Wie erfolgt die Tilgung?

Nach Ablauf der tilgungsfreien Anlaufjahre in gleich hohen halbjährlichen (ab 01.03.2009 vierteljährlichen) Raten. Während der Tilgungsfreijahre sind lediglich die Zinsen auf die ausgezahlten Kreditbeträge zu leisten.

Außerplanmäßige Tilgungen können nur gegen Zahlung einer Vorfälligkeitsentschädigung vorgenommen werden.

Welche Sicherheiten sind zu stellen?

Vom Endkreditnehmer sind bankübliche Sicherheiten zu stellen. Hierzu zählen z. B.:

  • Grundschulden
  • Sicherungsübereignung von Maschinen
  • Bürgschaften (inklusive kommunaler Bürgschaften)

Form und Umfang der Besicherung werden im Rahmen der Kreditverhandlungen zwischen dem Antragsteller und seiner Hausbank vereinbart.

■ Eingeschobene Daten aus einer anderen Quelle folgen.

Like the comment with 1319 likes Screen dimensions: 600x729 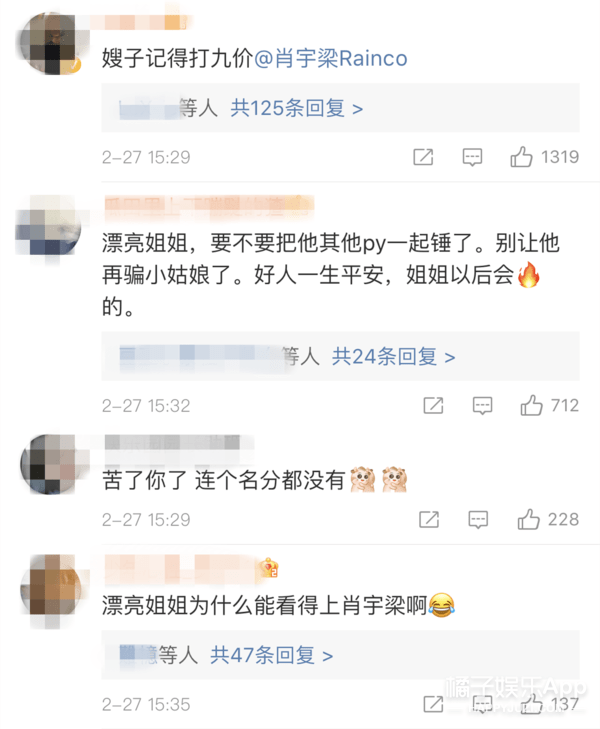(x=521, y=157)
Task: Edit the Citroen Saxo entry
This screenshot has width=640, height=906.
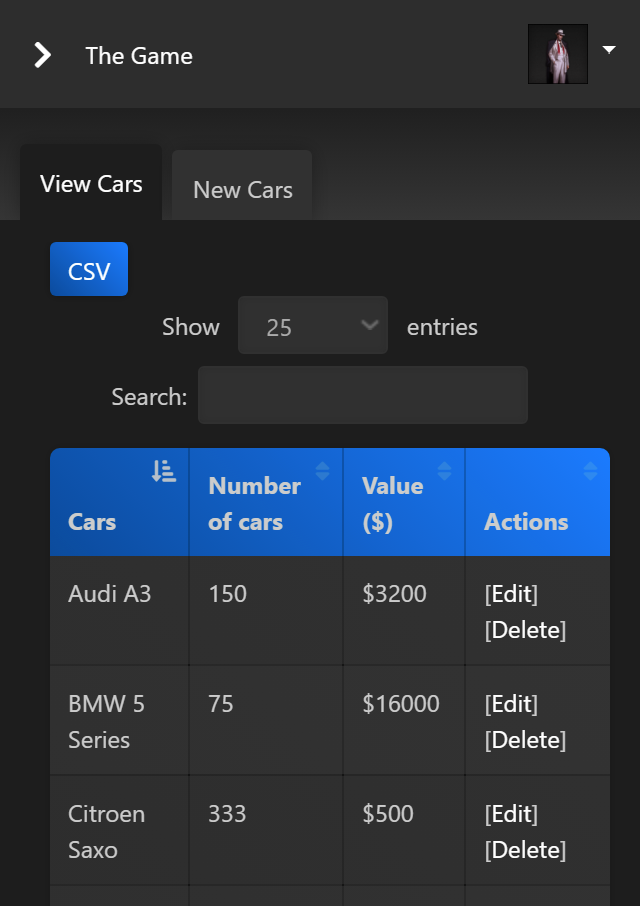Action: pyautogui.click(x=511, y=814)
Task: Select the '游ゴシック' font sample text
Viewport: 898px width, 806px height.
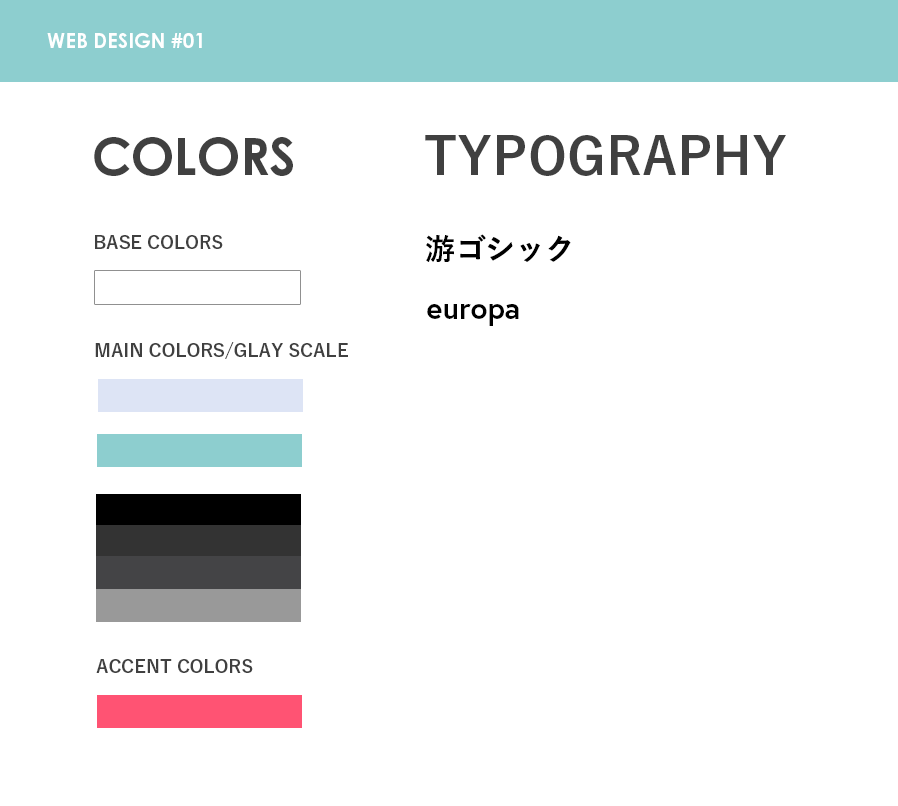Action: tap(499, 248)
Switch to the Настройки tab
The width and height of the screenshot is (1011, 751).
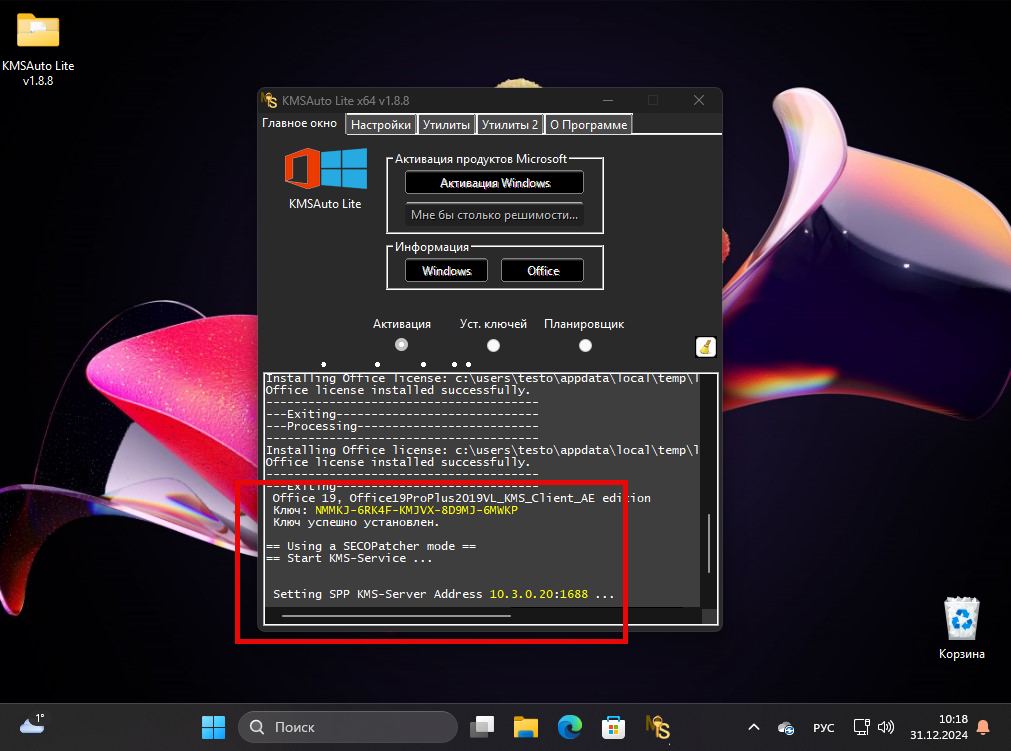click(x=380, y=124)
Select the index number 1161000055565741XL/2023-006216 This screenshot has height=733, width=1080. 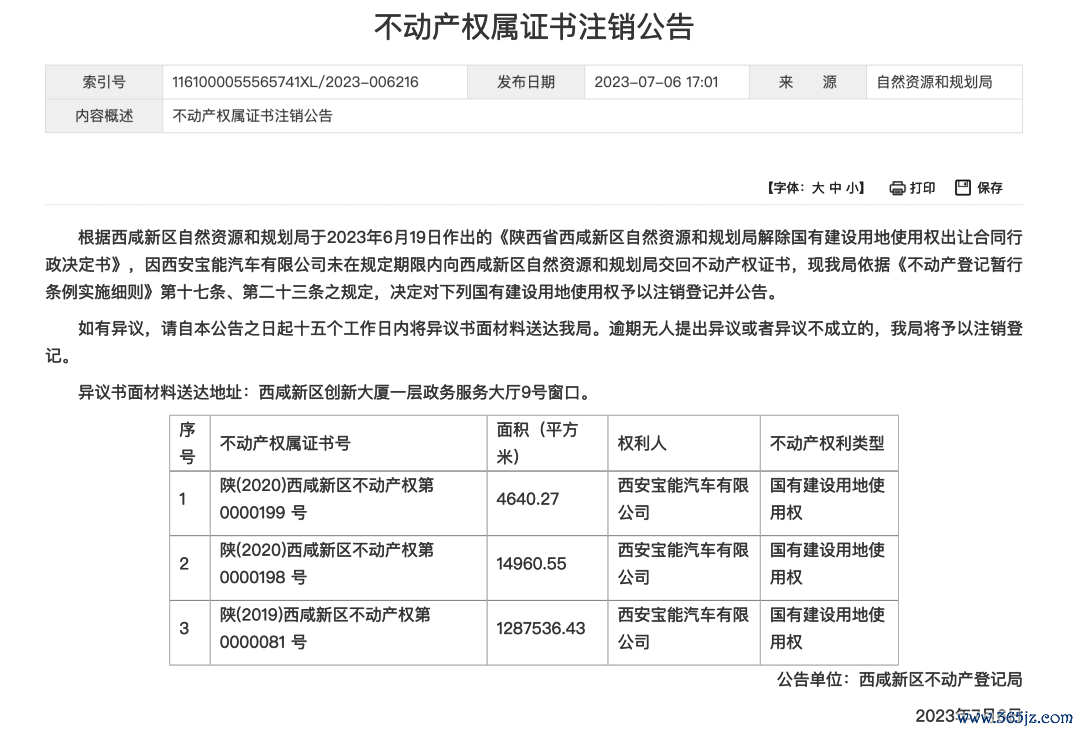click(x=296, y=83)
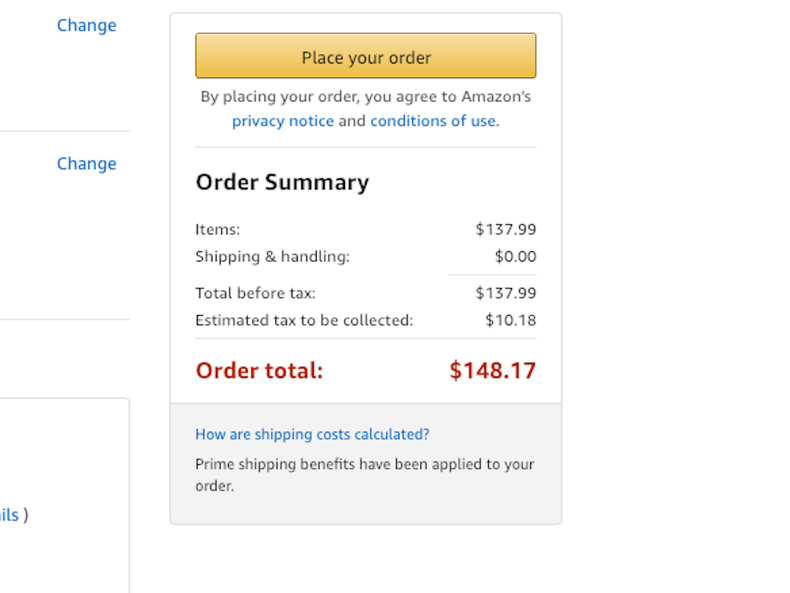This screenshot has width=790, height=593.
Task: Click the $148.17 order total amount
Action: [492, 370]
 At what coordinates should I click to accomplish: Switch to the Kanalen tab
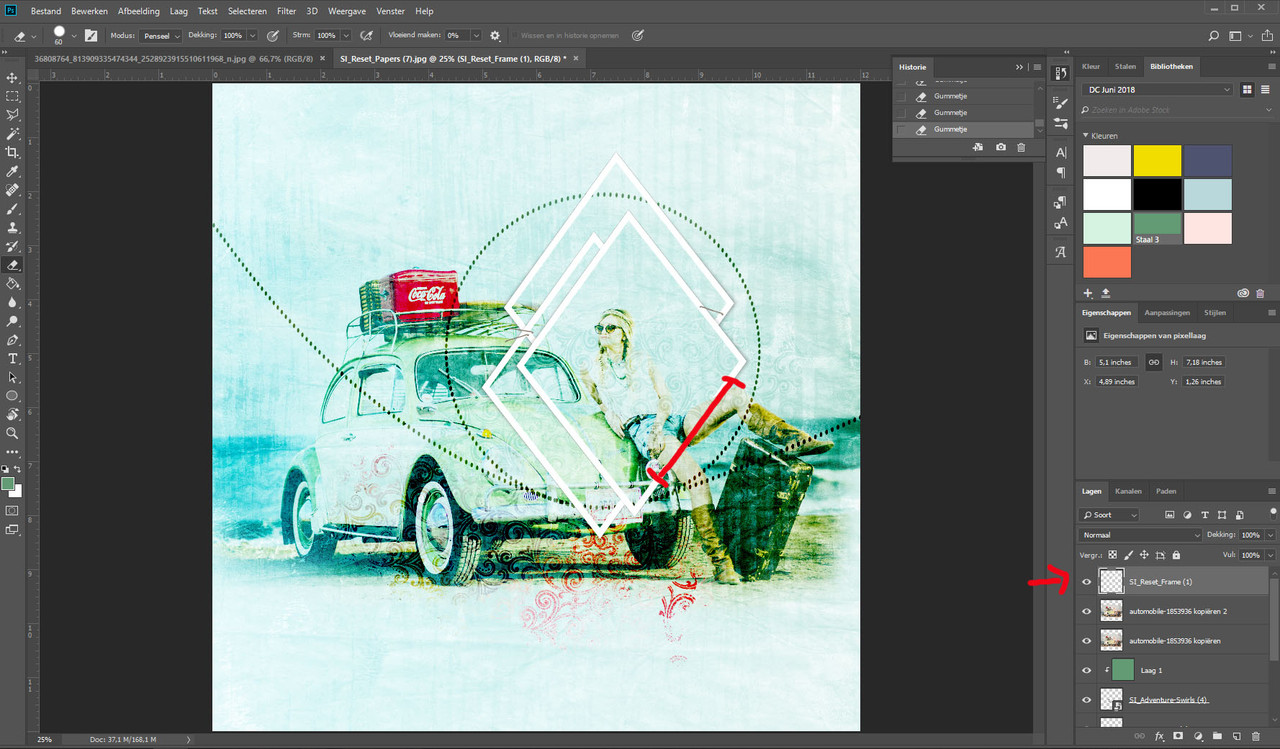tap(1128, 491)

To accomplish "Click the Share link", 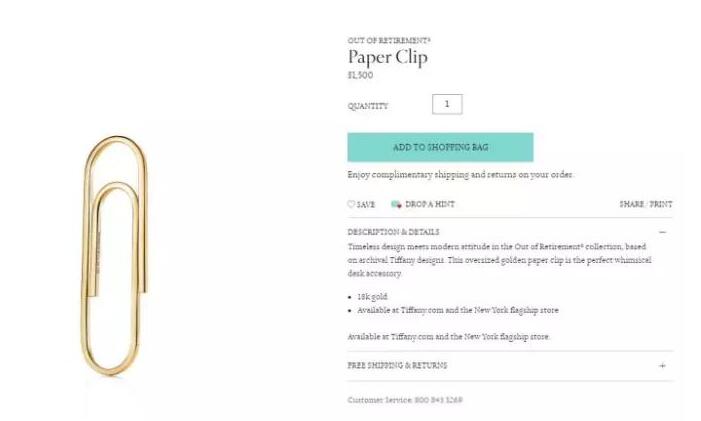I will [x=632, y=204].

Wie erfolgt die Antragstellung?

Der Antrag ist vor Beginn des Vorhabens bei der Hausbank zu stellen. Ausgeschlossen sind die Umschuldung bzw. Nachfinanzierung bereits abgeschlossener Vorhaben.
Mehrjährige Vorhaben sind in Bauabschnitte zu gliedern, die einen Zeitraum von 24 Monaten nicht überschreiten dürfen.
Des Weiteren können Grundstücke, die notwendiger Bestandteil eines aktuell anstehenden Investitionsvorhabens sind, auch dann mitfinanziert werden, wenn der Erwerb nicht mehr als 2 Jahre vor der Antragstellung bei der Hausbank erfolgte.
Die Antragsformulare liegen den Kreditinstituten vor.

Als Programmnummer ist 147 anzugeben.

Welche Unterlagen sind zur Antragstellung erforderlich?

Für die Beantragung reichen die auf dem Antragsformular einzutragenden Angaben sowie eine zusammenfassende Projektbeschreibung regelmäßig aus. Nach Antragstellung wird die KfW dem Investor gegebenenfalls mitteilen, welche weiteren Unterlagen für die Bearbeitung des Kreditantrages erforderlich sind.